I have written a letter which I am sending to major newspapers in swing states.
I live in California.
But I want to talk to you, as swing state voters, about voting.
You are being courted because you have a whole vote, and because both parties can hope to win your hearts and minds. The electoral college has relegated my vote to a fraction of yours. I'm going to take my little piece of a vote and cast it in the voting booth, cast it with all my diminshed might in the direction I want to see my country go in. And if you fail to vote on that November Tuesday because you think the election is in the bag, you will have thrown away power I wish I had.
Now, I'll be voting for John Kerry. I'm looking for a president who does not count himself above the law. And I'm looking for a president who feels that he owes his position, not to just a few privileged people, but to the broad mainstream of American society -- people like my family and my neighbors. And where I see these characteristics is in John Kerry, not in George W. Bush.
You may disagree with me -- but go cast your solid, whole, full vote. Remember, there are voters in this country who don't have one.

# # # #

→ **Work to do**
Reproduce the stretch of the letter on voting from "Now, I'll be" through "George W. Bush.".

→ **Supplied data**
# # # #

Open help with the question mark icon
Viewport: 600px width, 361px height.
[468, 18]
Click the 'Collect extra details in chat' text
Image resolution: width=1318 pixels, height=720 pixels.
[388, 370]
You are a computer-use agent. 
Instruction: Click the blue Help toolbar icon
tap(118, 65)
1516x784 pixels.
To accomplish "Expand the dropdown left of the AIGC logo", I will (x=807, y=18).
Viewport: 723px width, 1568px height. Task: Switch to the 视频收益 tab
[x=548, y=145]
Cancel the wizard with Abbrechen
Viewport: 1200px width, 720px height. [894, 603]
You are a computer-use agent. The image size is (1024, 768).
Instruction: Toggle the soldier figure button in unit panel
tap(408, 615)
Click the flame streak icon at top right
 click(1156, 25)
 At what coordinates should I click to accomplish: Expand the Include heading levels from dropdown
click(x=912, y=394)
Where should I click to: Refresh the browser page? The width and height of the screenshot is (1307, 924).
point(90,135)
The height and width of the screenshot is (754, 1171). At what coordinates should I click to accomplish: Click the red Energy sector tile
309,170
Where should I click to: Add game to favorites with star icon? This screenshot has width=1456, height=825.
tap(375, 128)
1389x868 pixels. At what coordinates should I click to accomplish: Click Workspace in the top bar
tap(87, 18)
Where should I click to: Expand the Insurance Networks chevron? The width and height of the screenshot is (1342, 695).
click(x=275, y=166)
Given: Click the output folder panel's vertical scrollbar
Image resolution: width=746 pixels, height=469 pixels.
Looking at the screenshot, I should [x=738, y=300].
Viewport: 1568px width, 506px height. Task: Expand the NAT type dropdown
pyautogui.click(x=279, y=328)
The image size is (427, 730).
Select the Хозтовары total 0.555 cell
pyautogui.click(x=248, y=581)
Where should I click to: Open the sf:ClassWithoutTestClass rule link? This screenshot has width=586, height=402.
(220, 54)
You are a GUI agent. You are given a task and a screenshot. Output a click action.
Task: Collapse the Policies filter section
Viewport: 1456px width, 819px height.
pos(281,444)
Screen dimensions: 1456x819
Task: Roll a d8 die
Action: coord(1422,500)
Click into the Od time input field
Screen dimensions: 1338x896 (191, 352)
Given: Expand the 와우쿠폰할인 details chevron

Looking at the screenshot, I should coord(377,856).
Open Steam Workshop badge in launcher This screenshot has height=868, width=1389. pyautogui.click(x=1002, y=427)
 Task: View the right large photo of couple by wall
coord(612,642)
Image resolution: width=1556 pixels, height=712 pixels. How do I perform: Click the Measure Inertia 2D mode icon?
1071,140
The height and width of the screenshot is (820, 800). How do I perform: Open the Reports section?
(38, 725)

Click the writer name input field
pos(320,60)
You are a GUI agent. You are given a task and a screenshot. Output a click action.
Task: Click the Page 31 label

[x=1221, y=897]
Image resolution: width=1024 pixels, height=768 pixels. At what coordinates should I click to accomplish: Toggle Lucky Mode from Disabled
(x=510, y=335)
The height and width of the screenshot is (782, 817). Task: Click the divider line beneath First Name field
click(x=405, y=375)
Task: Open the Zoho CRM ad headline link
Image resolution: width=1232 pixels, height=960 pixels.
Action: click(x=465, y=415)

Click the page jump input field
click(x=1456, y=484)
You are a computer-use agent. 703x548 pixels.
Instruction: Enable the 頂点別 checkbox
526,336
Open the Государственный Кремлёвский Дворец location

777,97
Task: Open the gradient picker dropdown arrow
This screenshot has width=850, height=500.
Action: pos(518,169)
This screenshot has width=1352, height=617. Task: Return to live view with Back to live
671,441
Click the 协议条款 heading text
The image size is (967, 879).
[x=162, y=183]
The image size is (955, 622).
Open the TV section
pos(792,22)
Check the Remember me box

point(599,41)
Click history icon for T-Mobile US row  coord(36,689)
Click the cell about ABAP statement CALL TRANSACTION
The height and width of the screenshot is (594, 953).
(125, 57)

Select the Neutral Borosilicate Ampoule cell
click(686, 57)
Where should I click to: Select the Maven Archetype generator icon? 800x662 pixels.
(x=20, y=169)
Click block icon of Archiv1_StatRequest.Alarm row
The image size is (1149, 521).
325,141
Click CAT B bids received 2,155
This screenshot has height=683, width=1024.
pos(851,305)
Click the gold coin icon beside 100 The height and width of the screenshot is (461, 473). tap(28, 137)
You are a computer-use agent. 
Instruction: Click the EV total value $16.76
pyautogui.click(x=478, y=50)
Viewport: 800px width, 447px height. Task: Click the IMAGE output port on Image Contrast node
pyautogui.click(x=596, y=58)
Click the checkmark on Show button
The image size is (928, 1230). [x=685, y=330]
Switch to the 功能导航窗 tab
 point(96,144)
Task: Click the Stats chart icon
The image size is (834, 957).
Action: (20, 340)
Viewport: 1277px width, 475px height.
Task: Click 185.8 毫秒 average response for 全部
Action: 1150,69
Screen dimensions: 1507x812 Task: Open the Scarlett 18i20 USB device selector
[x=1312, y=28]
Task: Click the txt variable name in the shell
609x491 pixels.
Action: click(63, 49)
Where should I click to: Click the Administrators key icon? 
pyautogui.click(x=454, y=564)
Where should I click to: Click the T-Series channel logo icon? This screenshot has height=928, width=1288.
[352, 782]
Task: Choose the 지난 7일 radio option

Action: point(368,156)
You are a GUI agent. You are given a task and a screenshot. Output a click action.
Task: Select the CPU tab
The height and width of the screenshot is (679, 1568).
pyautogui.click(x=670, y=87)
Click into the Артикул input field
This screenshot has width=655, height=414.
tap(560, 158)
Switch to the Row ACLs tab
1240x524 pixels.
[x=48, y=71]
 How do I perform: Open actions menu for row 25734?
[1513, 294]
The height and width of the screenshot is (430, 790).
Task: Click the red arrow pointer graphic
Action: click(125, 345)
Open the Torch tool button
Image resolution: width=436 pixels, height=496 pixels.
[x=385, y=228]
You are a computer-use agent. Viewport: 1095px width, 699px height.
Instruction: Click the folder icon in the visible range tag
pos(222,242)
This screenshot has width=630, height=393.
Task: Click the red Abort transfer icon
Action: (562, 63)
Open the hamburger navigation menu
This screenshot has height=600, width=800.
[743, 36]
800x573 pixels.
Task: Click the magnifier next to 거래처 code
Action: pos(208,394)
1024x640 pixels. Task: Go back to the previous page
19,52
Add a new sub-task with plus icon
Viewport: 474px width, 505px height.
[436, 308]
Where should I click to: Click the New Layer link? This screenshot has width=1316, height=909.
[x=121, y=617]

# # # #

→ **Solved problem**
Now, I'll be voting for John Kerry. I'm looking for a president who does not count himself above the law. And I'm looking for a president who feels that he owes his position, not to just a few privileged people, but to the broad mainstream of American society -- people like my family and my neighbors. And where I see these characteristics is in John Kerry, not in George W. Bush.